Stored records
▬▬▬▬▬▬▬▬▬▬

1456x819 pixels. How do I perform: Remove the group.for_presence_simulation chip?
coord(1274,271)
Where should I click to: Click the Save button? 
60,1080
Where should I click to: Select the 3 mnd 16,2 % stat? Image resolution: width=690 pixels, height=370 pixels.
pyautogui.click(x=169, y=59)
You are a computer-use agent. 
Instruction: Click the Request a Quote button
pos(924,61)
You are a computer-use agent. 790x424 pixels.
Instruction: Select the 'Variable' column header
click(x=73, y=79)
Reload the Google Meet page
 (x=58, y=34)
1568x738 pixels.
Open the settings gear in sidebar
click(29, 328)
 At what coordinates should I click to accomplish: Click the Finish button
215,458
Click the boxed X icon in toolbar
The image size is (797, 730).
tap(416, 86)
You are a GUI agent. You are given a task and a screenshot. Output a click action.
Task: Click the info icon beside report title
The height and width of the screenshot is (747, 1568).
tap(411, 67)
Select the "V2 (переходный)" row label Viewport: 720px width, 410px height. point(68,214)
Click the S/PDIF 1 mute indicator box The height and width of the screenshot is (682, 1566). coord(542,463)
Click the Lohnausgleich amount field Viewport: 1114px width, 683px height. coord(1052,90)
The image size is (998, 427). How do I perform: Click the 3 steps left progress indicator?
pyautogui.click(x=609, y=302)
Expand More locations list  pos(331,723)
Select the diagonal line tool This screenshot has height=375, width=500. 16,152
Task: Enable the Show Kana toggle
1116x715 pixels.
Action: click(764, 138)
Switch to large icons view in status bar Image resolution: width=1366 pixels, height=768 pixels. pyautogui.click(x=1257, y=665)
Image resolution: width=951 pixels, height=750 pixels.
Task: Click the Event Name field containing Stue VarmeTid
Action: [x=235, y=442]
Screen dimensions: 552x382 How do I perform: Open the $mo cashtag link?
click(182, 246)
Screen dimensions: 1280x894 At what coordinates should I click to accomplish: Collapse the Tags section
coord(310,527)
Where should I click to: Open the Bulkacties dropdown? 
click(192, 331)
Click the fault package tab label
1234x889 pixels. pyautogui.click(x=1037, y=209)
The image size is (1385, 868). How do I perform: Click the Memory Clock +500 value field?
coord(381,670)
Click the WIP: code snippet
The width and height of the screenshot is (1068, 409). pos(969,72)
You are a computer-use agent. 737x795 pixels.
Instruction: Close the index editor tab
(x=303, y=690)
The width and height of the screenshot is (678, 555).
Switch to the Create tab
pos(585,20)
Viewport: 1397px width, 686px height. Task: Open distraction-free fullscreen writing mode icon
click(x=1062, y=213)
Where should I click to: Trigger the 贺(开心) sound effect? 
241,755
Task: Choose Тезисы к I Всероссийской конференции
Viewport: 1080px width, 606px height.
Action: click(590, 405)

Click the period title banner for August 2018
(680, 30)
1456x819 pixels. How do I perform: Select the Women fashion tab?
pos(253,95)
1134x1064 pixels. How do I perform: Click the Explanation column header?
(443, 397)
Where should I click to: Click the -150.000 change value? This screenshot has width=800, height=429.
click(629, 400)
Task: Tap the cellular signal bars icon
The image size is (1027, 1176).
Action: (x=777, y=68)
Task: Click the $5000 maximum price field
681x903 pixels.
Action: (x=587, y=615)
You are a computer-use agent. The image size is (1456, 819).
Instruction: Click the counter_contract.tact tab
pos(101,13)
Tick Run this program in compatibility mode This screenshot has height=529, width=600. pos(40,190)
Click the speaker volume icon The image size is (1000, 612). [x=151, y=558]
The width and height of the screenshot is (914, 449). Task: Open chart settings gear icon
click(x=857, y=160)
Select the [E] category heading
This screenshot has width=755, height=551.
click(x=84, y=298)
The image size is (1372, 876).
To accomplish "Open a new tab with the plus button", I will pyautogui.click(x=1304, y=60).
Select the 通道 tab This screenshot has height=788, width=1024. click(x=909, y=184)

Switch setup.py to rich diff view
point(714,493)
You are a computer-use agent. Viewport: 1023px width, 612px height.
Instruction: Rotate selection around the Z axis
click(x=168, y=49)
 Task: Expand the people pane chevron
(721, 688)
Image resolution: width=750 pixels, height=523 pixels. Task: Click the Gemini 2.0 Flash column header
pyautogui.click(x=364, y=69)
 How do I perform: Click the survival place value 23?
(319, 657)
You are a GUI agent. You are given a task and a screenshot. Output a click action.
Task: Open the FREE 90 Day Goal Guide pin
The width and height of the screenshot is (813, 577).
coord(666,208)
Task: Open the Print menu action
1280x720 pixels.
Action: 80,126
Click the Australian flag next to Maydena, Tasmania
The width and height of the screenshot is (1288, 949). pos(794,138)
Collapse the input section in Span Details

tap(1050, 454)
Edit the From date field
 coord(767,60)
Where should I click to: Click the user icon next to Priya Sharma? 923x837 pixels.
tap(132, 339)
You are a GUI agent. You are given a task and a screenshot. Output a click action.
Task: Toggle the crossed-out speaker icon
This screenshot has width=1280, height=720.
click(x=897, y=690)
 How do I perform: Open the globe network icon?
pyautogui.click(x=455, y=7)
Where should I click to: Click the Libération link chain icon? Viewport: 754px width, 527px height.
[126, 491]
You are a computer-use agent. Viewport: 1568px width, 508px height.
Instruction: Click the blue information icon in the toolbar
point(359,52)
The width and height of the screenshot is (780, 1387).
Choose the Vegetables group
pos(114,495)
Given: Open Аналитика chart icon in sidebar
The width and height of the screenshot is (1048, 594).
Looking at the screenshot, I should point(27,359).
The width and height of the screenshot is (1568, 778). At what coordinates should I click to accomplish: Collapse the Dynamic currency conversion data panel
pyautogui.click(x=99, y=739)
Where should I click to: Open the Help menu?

▬▬▬▬▬▬▬▬▬▬

INSTRUCTIONS TO FOLLOW >> Would you copy every line of the entries in which "speaker" appears?

THE COMPLETED TASK >>
Click the speaker volume icon The image size is (1000, 612). [x=151, y=558]
Task: Toggle the crossed-out speaker icon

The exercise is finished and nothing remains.